* Exercise *
Omitting all pictures, retype the entries below exactly as given.

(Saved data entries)
-=-=-=-=-

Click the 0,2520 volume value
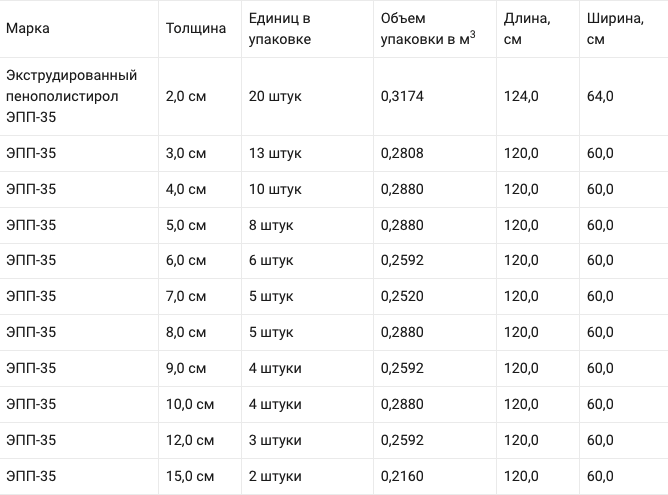The image size is (668, 495). (x=402, y=296)
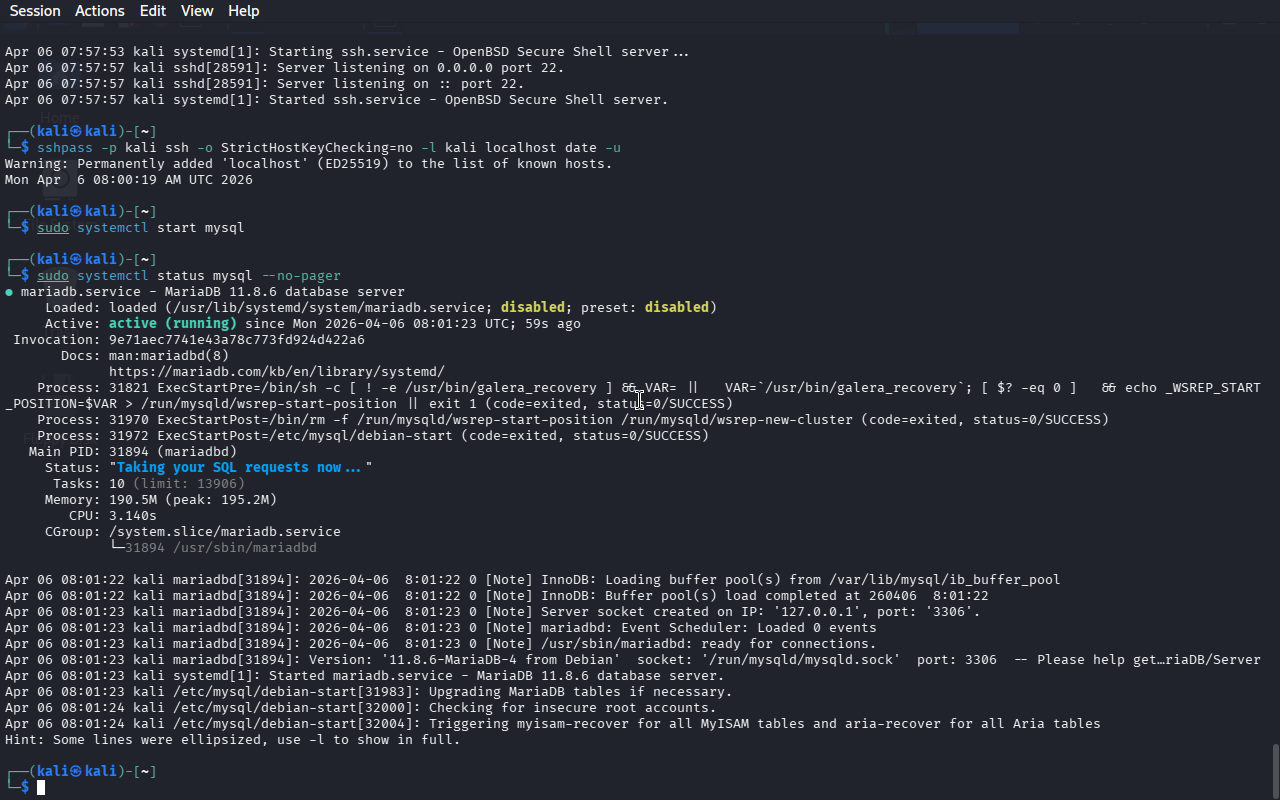Open the View menu
Image resolution: width=1280 pixels, height=800 pixels.
(x=197, y=11)
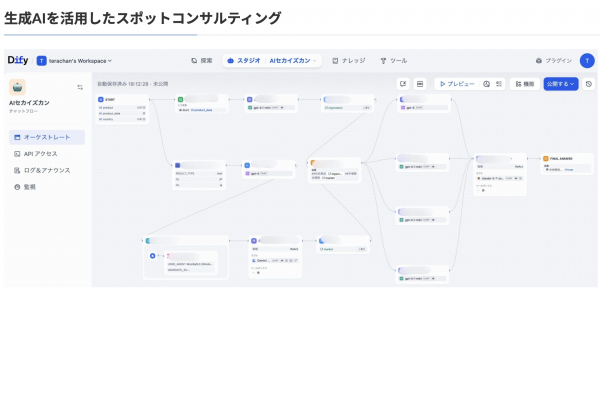Open the run history clock icon
Viewport: 600px width, 400px height.
click(589, 84)
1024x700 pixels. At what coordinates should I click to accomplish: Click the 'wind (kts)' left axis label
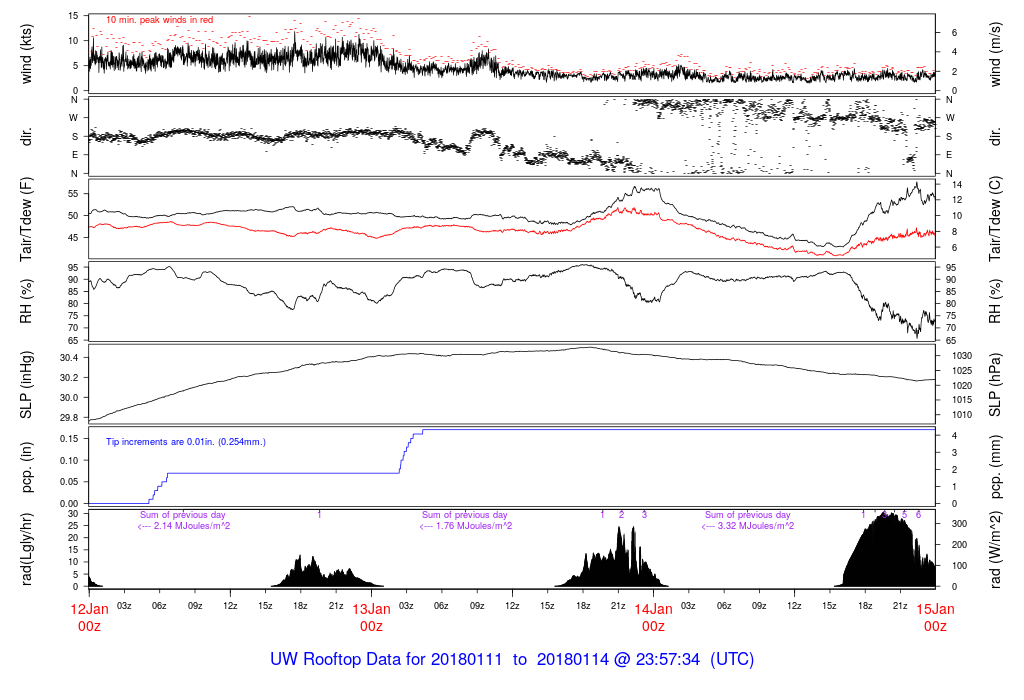28,53
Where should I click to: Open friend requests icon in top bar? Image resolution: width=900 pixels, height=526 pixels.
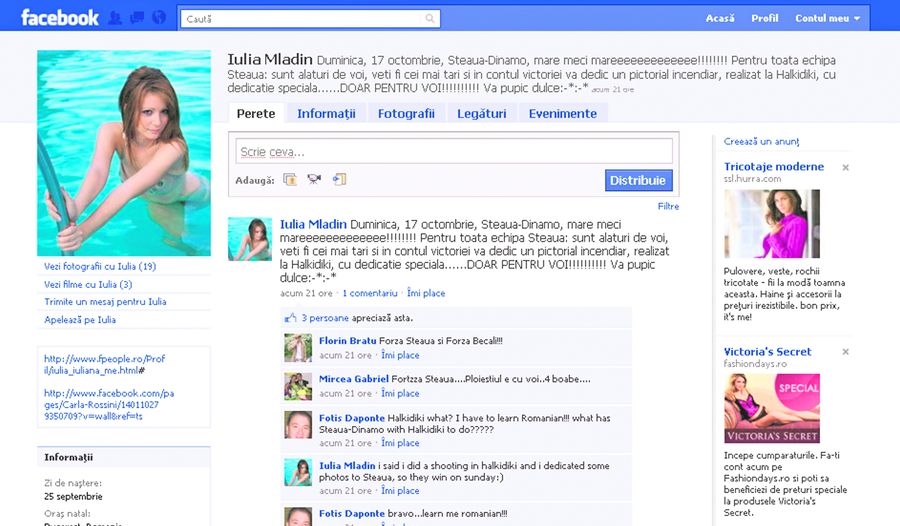[x=115, y=18]
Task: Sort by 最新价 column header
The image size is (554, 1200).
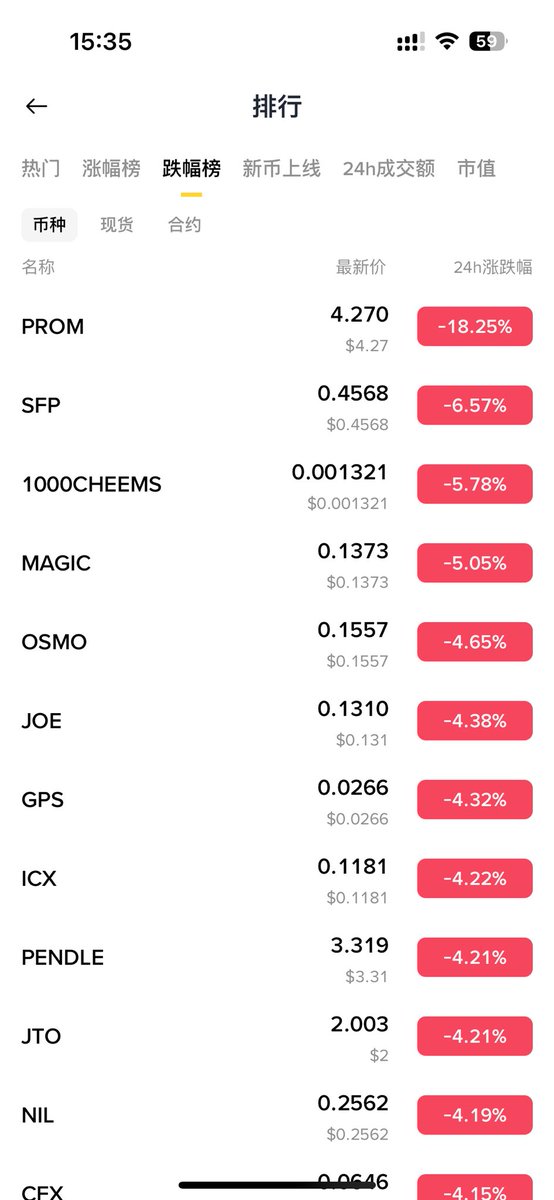Action: (361, 267)
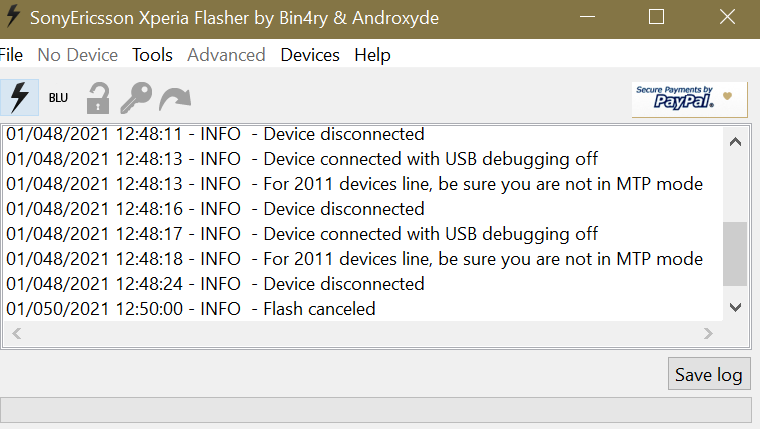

-=-=-=-=-

* Answer to this task *
Click the 0,2520 volume value
The image size is (668, 495). (x=402, y=296)
Open the View menu
Image resolution: width=1280 pixels, height=800 pixels.
(x=197, y=11)
Open the run history clock icon
Viewport: 600px width, 400px height.
click(589, 84)
1024x700 pixels. At what coordinates should I click to accomplish: Click the 'wind (kts)' left axis label
28,53
Where should I click to: Open friend requests icon in top bar? Image resolution: width=900 pixels, height=526 pixels.
[x=115, y=18]
Task: Sort by 最新价 column header
The image size is (554, 1200).
Action: (361, 267)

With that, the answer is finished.